Investimento sulla SS16, la polizia stradale arresta un autotrasportatore di 50 anni

Il gip del Tribunale di Foggia ha disposto la misura cautelare in carcere nei confronti di un autotrasportatore che, sabato scorso, si era reso responsabile dell’omicidio stradale del trentacinquenne Vincenzo Maffeo avvenuto sulla S.S. 16, nei pressi di Carapelle. Si conclude con questo esito, la  minuziosa attività info-investigativa della Polizia Stradale di Foggia, che già nella tarda serata di sabato aveva individuato e posto in stato di fermo un autotrasportatore cinquantenne ritenuto responsabile dei fatti.
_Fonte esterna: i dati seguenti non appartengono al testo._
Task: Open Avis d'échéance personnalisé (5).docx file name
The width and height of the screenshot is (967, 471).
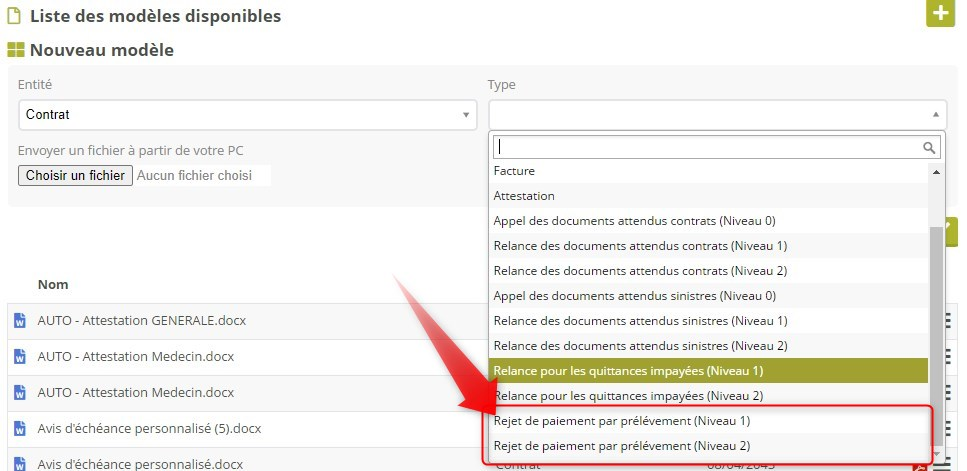Action: click(x=149, y=429)
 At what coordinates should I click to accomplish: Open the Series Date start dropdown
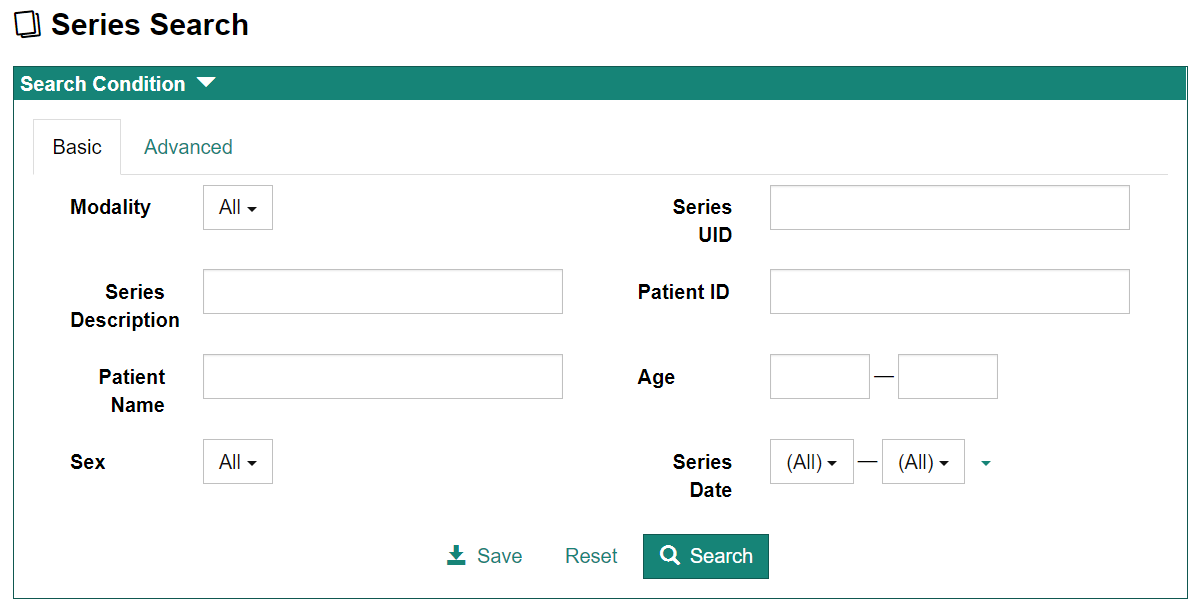tap(811, 462)
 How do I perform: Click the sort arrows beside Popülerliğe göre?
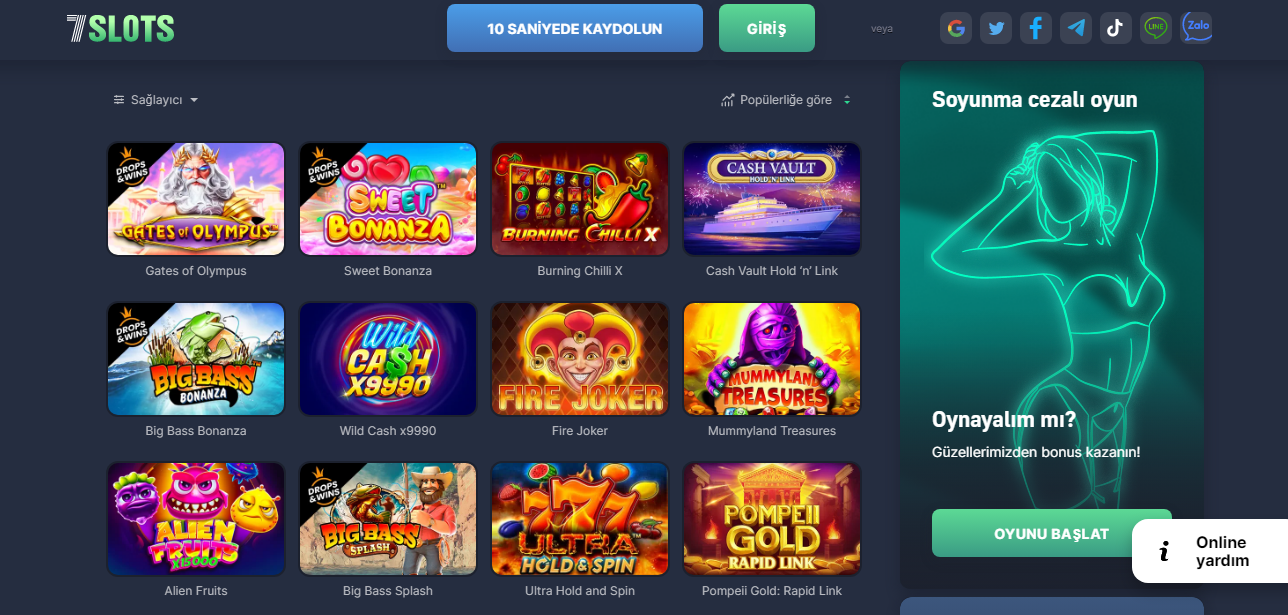click(x=847, y=100)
L’uomo è accusato di omicidio stradale e omissione di soccorso. In particolare, gli investigatori della Polizia di Stradale hanno lavorato a lungo sui segni lasciati sull’asfalto a seguito dell’impatto mortale: una evidente frenata ed alcuni detriti di plastica riconducibili al mezzo pesante che ha travolto la vittima. Tra  i detriti è stata rinvenuta una parte del gruppo ottico riportante alcuni codici che hanno consentito di individuare la marca ed il modello del veicolo investitore. I successivi accertamenti merceologici, effettuati presso la casa costruttrice e la rete dei concessionari, hanno permesso di restringere le ricerche ed identificare compiutamente l’automezzo ed il suo autista. Quest’ultimo, nel frattempo, aveva ricoverato il veicolo presso un’autocarrozzeria, ove lo stesso veniva rinvenuto e sequestrato, poiché presentava danni compatibili con l’impatto ed anche al fine di evitare che venisse riparato, con conseguente sottrazione del materiale probatorio. Ulteriori riscontri sono stati acquisiti attraverso le telecamere posizionate sul sedime stradale che ritraggono il veicolo in marcia sulla SS.16 in orario compatibile con quello dell’incidente.